На дворе 1901 год, и газета «Церковные ведомости» публикует постановление Священного Синода об отлучении Льва Толстого от церкви. Семейство Толстых запирается в своем особняке в Хамовниках, небезосновательно опасаясь травли, петербургское общество негодует сам старый граф тоскует и тревожится. Давний враг Толстого, наставник молодого царя и духовный вождь всех ультраконсерваторов России Константин Победоносцев потирает руки. А параллельно с этим петербургские «хипстеры» Дмитрий Мережковский, его жена Зинаида Гиппиус и их молодой любовник Дима Философов (кузен и соратник Сергея Дягилева по эпатажно-эстетскому журналу «Мир искусства») устраивают в своей квартире мистико-эротический ритуал - учреждают так называемую «Церковь на троих», а по сути -практически неприкрытый брак втроем. Полтавский священник-толстовец Георгий Гапон едет в столицу учиться в Духовной академии, вливается в ряды борцов за права неимущих, а после попадает в сети охранки. Ловушку для простодушного Гапона расставляет самый странный жандарм России -романтик политического сыска Сергей Зубатов. Горький с Чеховым - оба чахоточные, оба сверхпопулярные - гуляют по Ялте и спорят о судьбах родины. Савва Мамонтов проматывает отцовские миллионы в частном оперном театре, империя бряцает оружием на Востоке, а на противоположном, западном, ее конце двое молодых еврейских интеллектуалов, миллионерский сынок Михаил Гоц и скромный фармацевт Григорий Гершуни, создают новую партию, призванную сплотить все революционные силы России - партию эсеров...

• Исходные данные:
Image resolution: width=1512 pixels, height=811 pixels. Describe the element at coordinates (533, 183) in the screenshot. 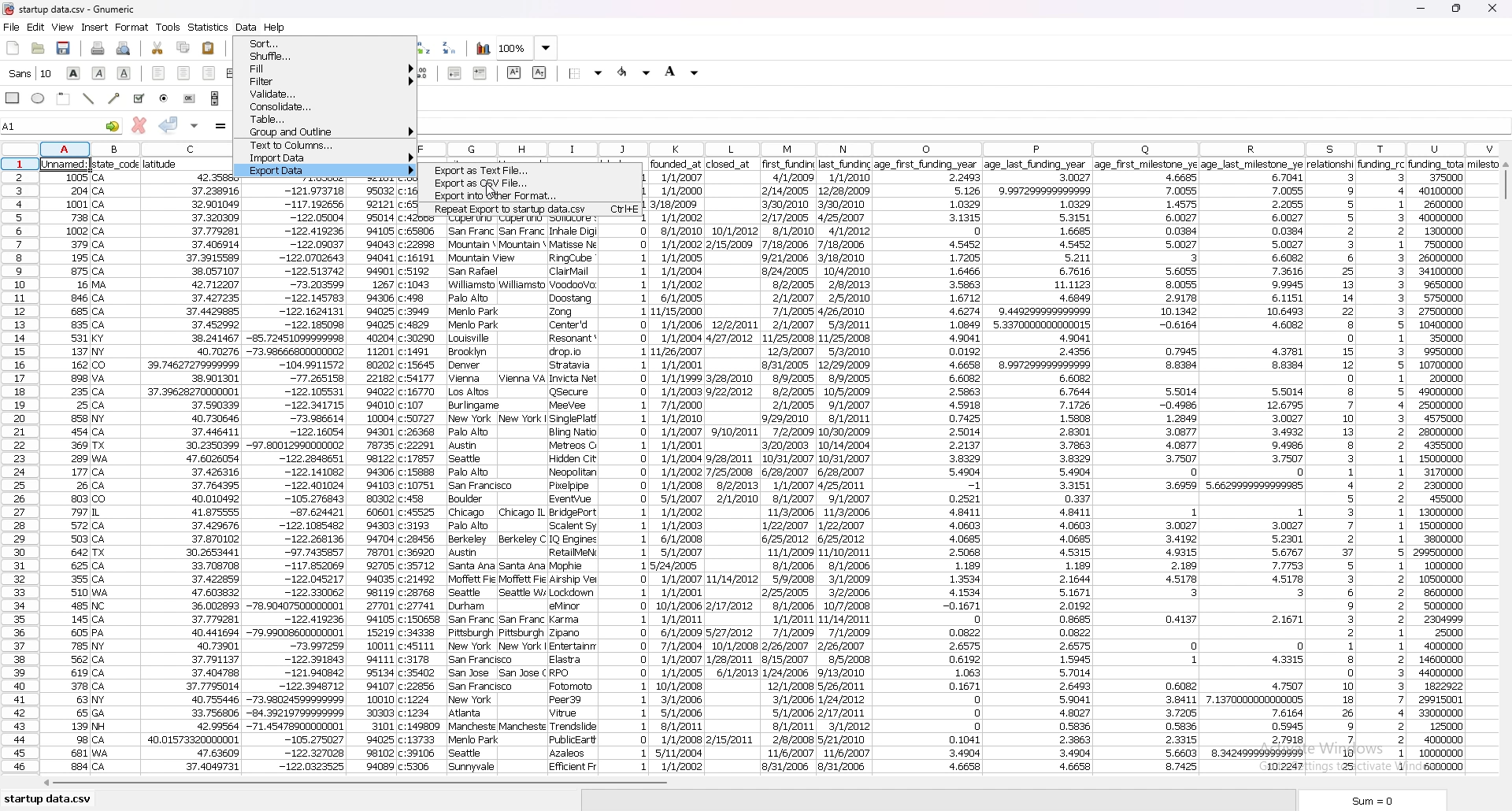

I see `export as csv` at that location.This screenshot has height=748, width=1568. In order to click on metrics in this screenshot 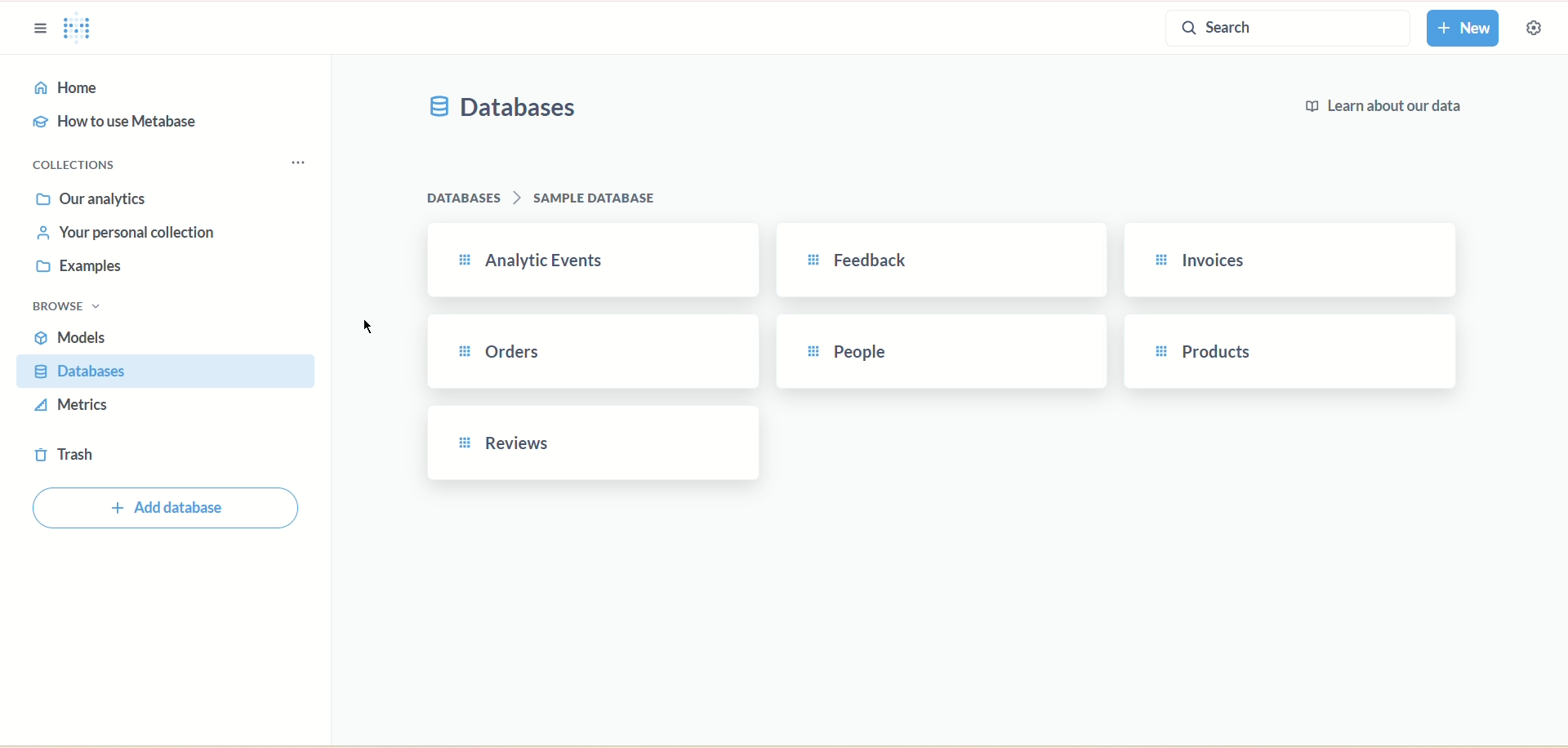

• Что требуется:
Допишите продолжение текста о России 1901 года, начав сразу после его последнего предложения.

• Ответ к заданию:
Едва открыв 900-страничную книгу Михаила Зыгаря «Империя должна умереть», наследующую его же онлайн-проекту «1917», читатель словно бы оказывается в очень шумном, прокуренном помещении, где множество людей разговаривают одновременно и на очень повышенных тонах, бесконечно перемещаются с места на место и бурно жестикулируют. Россию девяностых годов девятнадцатого века, а также нулевых и десятых годов века двадцатого Зыгарь превращает в эдакий ретро-фейсбук: десятки сквозных персонажей, у каждого из которых с любым другим найдется изрядное количество общих «друзей», переплетающиеся судьбы, хрупкие альянсы, скандальные разрывы, пылкие примирения... Поначалу текст производит впечатление наэлектризованного и потрескивающего хаоса голосов, имен и эмоций -в сущности, примерно как фейсбук на неподготовленного человека.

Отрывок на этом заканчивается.